Am Mittwoch trafen ab 16 Uhr in Linz die Gewerkschaft und die Arbeitgeberseite aufeinander. Die KV-Verhandlungen für den nicht ärztlichen Bereich der Ordensspitäler fand offiziell bis 19 Uhr im Gesundheitspark der Barmherzigen Schwestern statt. Für die rund 10.000 Beschäftigten forderte die Gewerkschaft weiterhin eine Abgeltung der Inflation sowie eine schrittweise Reduktion der Wochenarbeitszeit von 40 auf 35 Stunden bis 2030.
Wie "Heute" berichtete, haben die Arbeitgeber zuletzt eine Erhöhung der Löhne und Gehälter um 3,3 Prozent ab 1. Juli vorgeschlagen. Damit orientieren sie sich am Abschluss für den öffentlichen Dienst. Die von der Gewerkschaft geforderte Arbeitszeitverkürzung halten die Arbeitgeber allerdings laut "ORF" für nicht realistisch.

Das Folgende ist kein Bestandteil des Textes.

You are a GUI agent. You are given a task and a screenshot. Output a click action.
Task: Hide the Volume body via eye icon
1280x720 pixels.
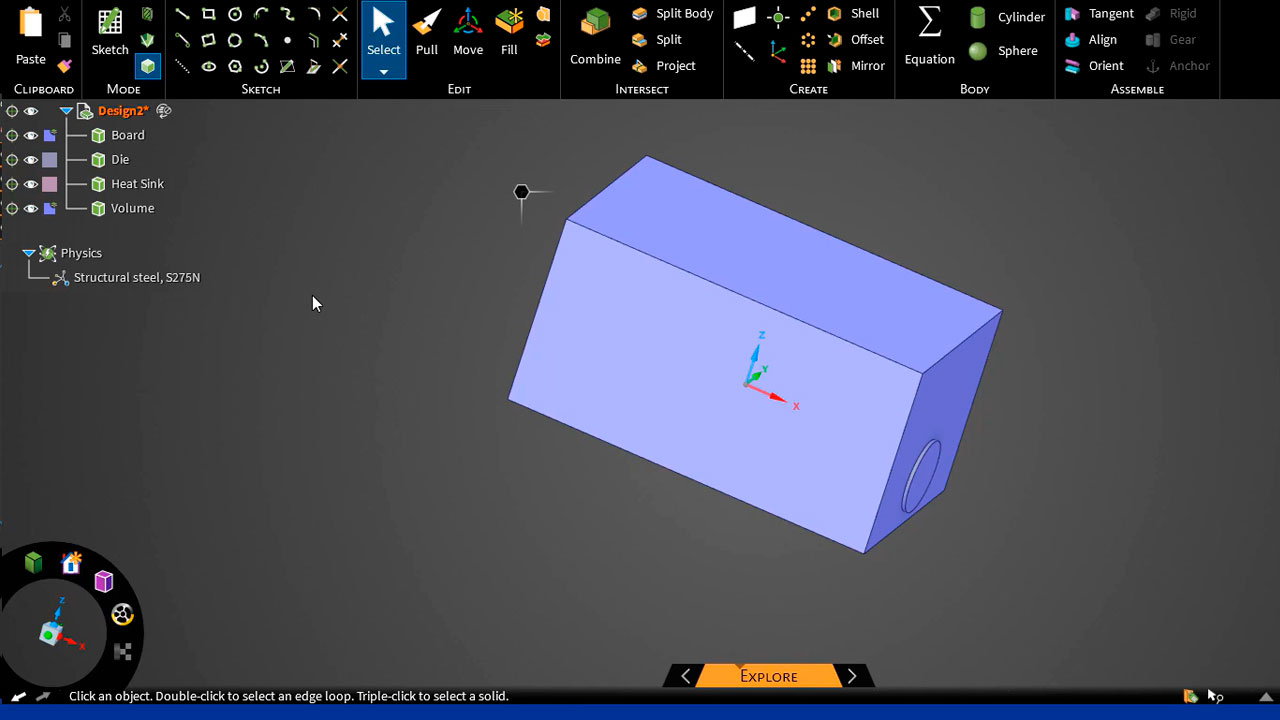point(31,208)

Trotzdem zeigten sich beide Seiten zuversichtlich. Martina Reischenböck, die Gesundheitssprecherin der Gewerkschaft Vida, sagte: "Ich bin positiv gestimmt, dass auf sachlicher Ebene ein Kompromiss gefunden werden kann."

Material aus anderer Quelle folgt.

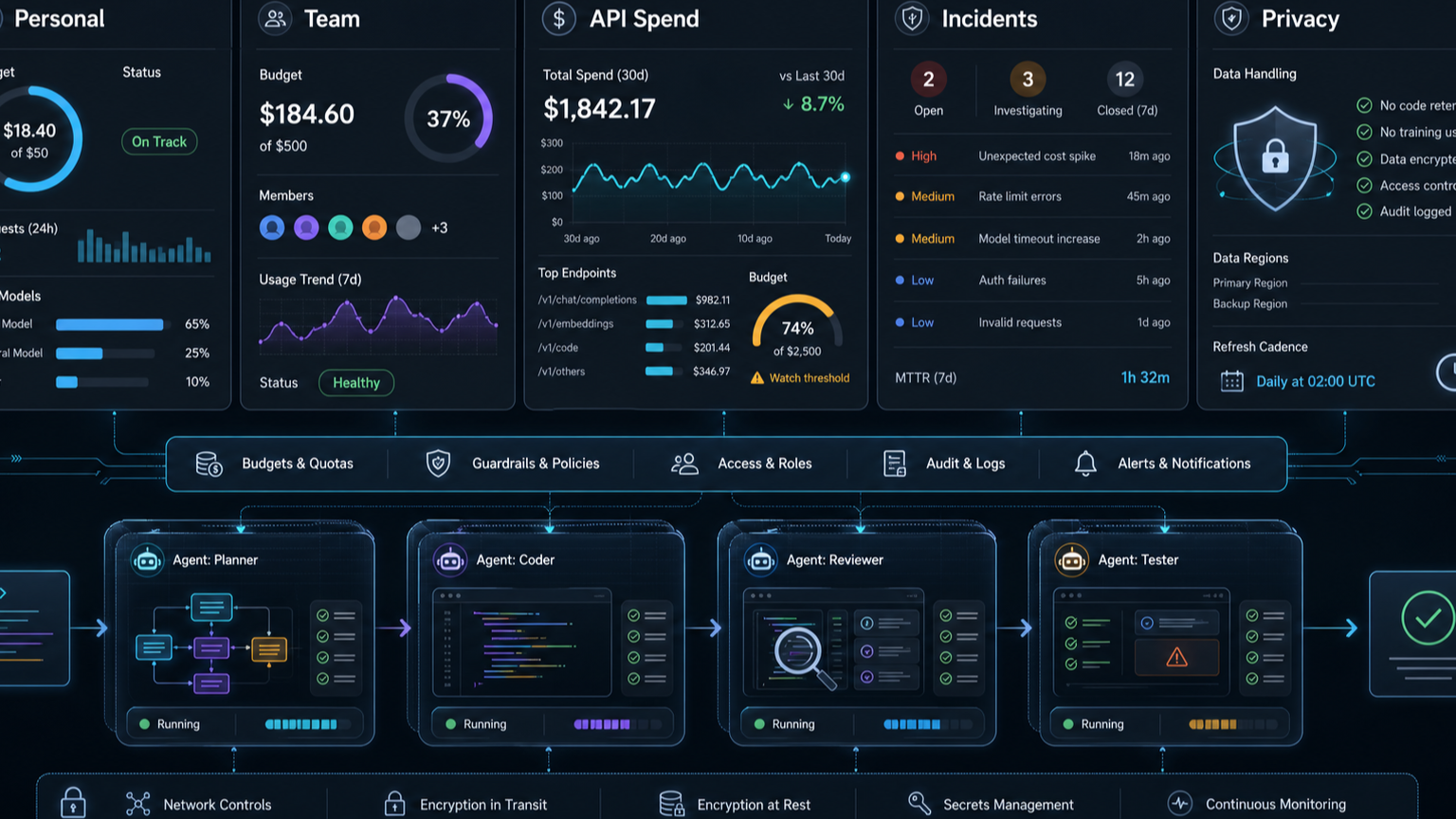1456x819 pixels.
Task: Expand the +3 additional members indicator
Action: tap(439, 228)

Die Geschäftsführerin des Klinikums Wels-Grieskirchen, Carmen Breitwieser, leitet auf Arbeitgeberseite die Gespräche. Von ihr hieß es: Ziel sei es, so rasch wie möglich zu einer fairen und tragfähigen Lösung zu kommen, die gute Arbeitsbedingungen und Stabilität schafft. Gerade in herausfordernden Zeiten sei Zusammenhalt besonders wichtig, betonte Breitwieser.
Wie "Heute" von Sandra Weilnböck, einer betroffenen Mitarbeiterin im Spital der Barmherzigen Schwestern Linz, erfuhr, wäre selbst eine Einigung am Verhandlungstisch noch nicht automatisch fix: Erstmals soll die gesamte Belegschaft per Mehrheitsentscheidung über das Verhandlungsergebnis abstimmen.

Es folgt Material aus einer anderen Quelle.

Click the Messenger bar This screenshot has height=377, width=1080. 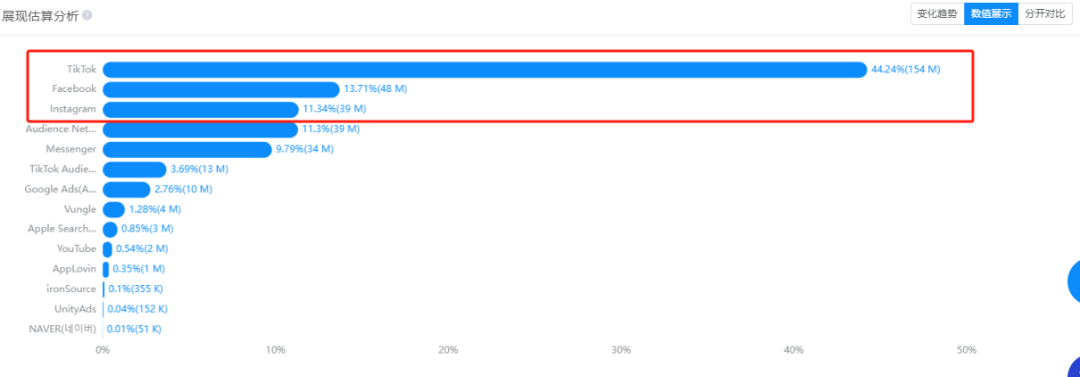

Die Stimme kann nur in einem persönlichen Gespräch abgegeben werden – erst danach wird festgelegt, ob das Angebot angenommen wird oder ob weitere Schritte gesetzt werden. "Es geht um unseren Kollektivvertrag – deshalb wollen wir als Beschäftigte darüber entscheiden. Wir hoffen auf eine Lösung am Verhandlungstisch, aber wenn es keine Bewegung gibt, sind wir auch sicher wieder bereit zu streiken", so Weilnböck.
Die fünfte KV-Runde ging schließlich in der Nacht auf Donnerstag zu Ende – ohne Abschluss. Immerhin: Beide Seiten sprechen laut "ORF" wieder von "konstruktiver Gesprächskultur". Ab Montag soll jetzt eine Unterarbeitsgruppe an heiklen Punkten weiterarbeiten. Die nächste große Verhandlungsrunde ist für den 24. Februar fixiert.
Am Tisch liegt ein Angebot der Ordensspitäler: 3,3 Prozent mehr Lohn ab 1. Juli 2026, dazu ein Tag Sonderurlaub pro Jahr (bei Vollzeit) und das Aussetzen kostensteigernder Maßnahmen. Die Gewerkschaft bleibt aber hart: Bei der Arbeitszeitverkürzung gebe es "keine Bewegung". Ihr Vorschlag: Gehaltsabschluss wie im öffentlichen Dienst – plus schrittweise Reduktion auf 37 Stunden – statt 35 – in drei Jahren. Einen neuen Streik plant die Gewerkschaft derzeit nicht – fordert aber die Landespolitik auf, mitzufinanzieren und "die nötigen Zusagen" auf den Tisch zu legen.